⟨

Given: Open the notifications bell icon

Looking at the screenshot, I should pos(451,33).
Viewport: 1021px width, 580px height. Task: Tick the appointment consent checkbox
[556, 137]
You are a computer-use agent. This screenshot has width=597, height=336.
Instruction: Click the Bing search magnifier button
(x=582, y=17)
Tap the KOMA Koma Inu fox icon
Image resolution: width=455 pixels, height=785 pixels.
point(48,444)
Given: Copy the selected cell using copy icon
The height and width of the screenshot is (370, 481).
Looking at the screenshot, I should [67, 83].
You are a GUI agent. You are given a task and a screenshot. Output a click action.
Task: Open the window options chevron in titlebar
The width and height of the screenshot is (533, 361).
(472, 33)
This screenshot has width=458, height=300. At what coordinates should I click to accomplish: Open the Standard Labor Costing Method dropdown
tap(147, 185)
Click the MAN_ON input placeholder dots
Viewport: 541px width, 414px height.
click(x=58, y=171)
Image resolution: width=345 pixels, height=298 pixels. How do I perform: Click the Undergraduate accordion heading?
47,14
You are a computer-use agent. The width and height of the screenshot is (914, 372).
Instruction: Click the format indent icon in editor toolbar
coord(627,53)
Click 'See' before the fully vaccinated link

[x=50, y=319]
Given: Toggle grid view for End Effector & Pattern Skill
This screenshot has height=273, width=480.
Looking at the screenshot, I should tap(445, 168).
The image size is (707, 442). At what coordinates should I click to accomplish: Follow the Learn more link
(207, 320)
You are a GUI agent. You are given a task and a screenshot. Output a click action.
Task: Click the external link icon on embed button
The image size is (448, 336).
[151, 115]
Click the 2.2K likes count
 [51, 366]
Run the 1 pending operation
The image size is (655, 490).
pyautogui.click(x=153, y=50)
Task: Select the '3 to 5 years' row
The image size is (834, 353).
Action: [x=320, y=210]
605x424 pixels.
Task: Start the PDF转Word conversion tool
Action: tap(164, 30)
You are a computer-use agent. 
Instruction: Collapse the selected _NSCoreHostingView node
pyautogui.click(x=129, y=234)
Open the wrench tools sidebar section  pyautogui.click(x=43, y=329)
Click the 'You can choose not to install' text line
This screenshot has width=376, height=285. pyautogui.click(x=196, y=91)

⟩

Reproduce the whole listing, exactly.

Given: Open the notifications bell icon

Looking at the screenshot, I should pos(451,33).
Viewport: 1021px width, 580px height. Task: Tick the appointment consent checkbox
[556, 137]
You are a computer-use agent. This screenshot has width=597, height=336.
Instruction: Click the Bing search magnifier button
(x=582, y=17)
Tap the KOMA Koma Inu fox icon
Image resolution: width=455 pixels, height=785 pixels.
point(48,444)
Given: Copy the selected cell using copy icon
The height and width of the screenshot is (370, 481).
Looking at the screenshot, I should [67, 83].
You are a GUI agent. You are given a task and a screenshot. Output a click action.
Task: Open the window options chevron in titlebar
The width and height of the screenshot is (533, 361).
(472, 33)
This screenshot has width=458, height=300. At what coordinates should I click to accomplish: Open the Standard Labor Costing Method dropdown
tap(147, 185)
Click the MAN_ON input placeholder dots
Viewport: 541px width, 414px height.
click(x=58, y=171)
Image resolution: width=345 pixels, height=298 pixels. How do I perform: Click the Undergraduate accordion heading?
47,14
You are a computer-use agent. The width and height of the screenshot is (914, 372).
Instruction: Click the format indent icon in editor toolbar
coord(627,53)
Click 'See' before the fully vaccinated link

[x=50, y=319]
Given: Toggle grid view for End Effector & Pattern Skill
This screenshot has height=273, width=480.
Looking at the screenshot, I should tap(445, 168).
The image size is (707, 442). At what coordinates should I click to accomplish: Follow the Learn more link
(207, 320)
You are a GUI agent. You are given a task and a screenshot. Output a click action.
Task: Click the external link icon on embed button
The image size is (448, 336).
[151, 115]
Click the 2.2K likes count
 [51, 366]
Run the 1 pending operation
The image size is (655, 490).
pyautogui.click(x=153, y=50)
Task: Select the '3 to 5 years' row
The image size is (834, 353).
Action: [x=320, y=210]
605x424 pixels.
Task: Start the PDF转Word conversion tool
Action: tap(164, 30)
You are a computer-use agent. 
Instruction: Collapse the selected _NSCoreHostingView node
pyautogui.click(x=129, y=234)
Open the wrench tools sidebar section  pyautogui.click(x=43, y=329)
Click the 'You can choose not to install' text line
This screenshot has width=376, height=285. pyautogui.click(x=196, y=91)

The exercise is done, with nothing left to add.